* Task to carry out *
Each line of data below must be printed exactly as written, with any pictures removed.

━━━ Task material

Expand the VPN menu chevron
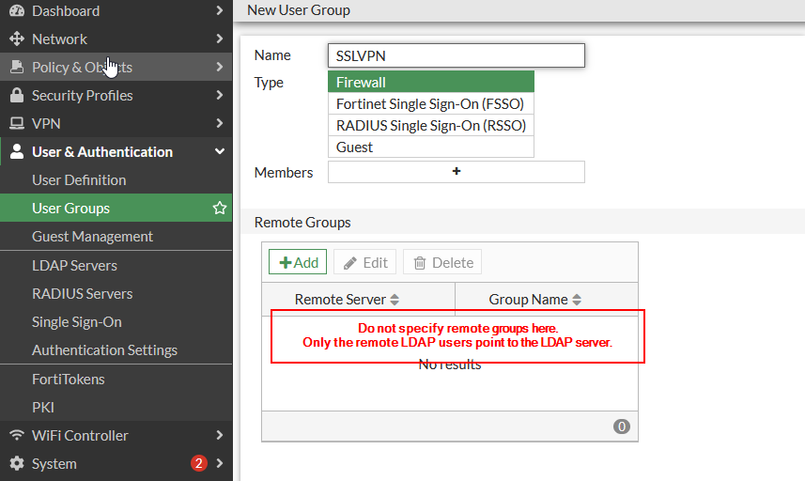This screenshot has width=805, height=481. (219, 124)
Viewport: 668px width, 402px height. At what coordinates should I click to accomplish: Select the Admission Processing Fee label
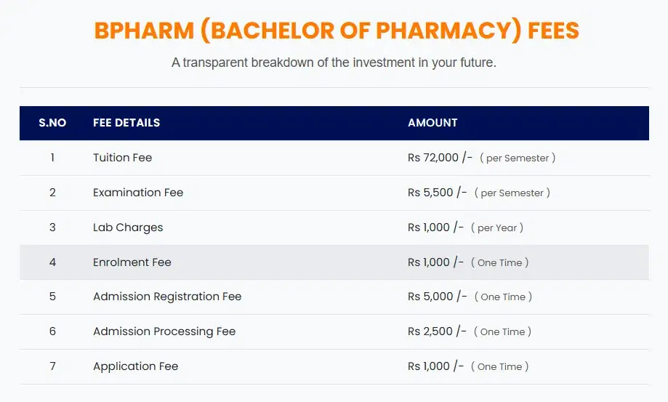[164, 331]
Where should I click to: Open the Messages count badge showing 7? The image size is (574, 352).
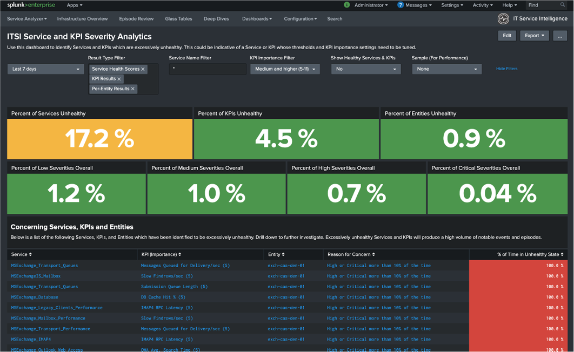400,5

━━━━━━

* Answer box *
Expand the VPN menu chevron
This screenshot has width=805, height=481. (219, 124)
Viewport: 668px width, 402px height. At what coordinates should I click to accomplish: Select the Admission Processing Fee label
[164, 331]
Where should I click to: Open the Messages count badge showing 7? The image size is (574, 352).
400,5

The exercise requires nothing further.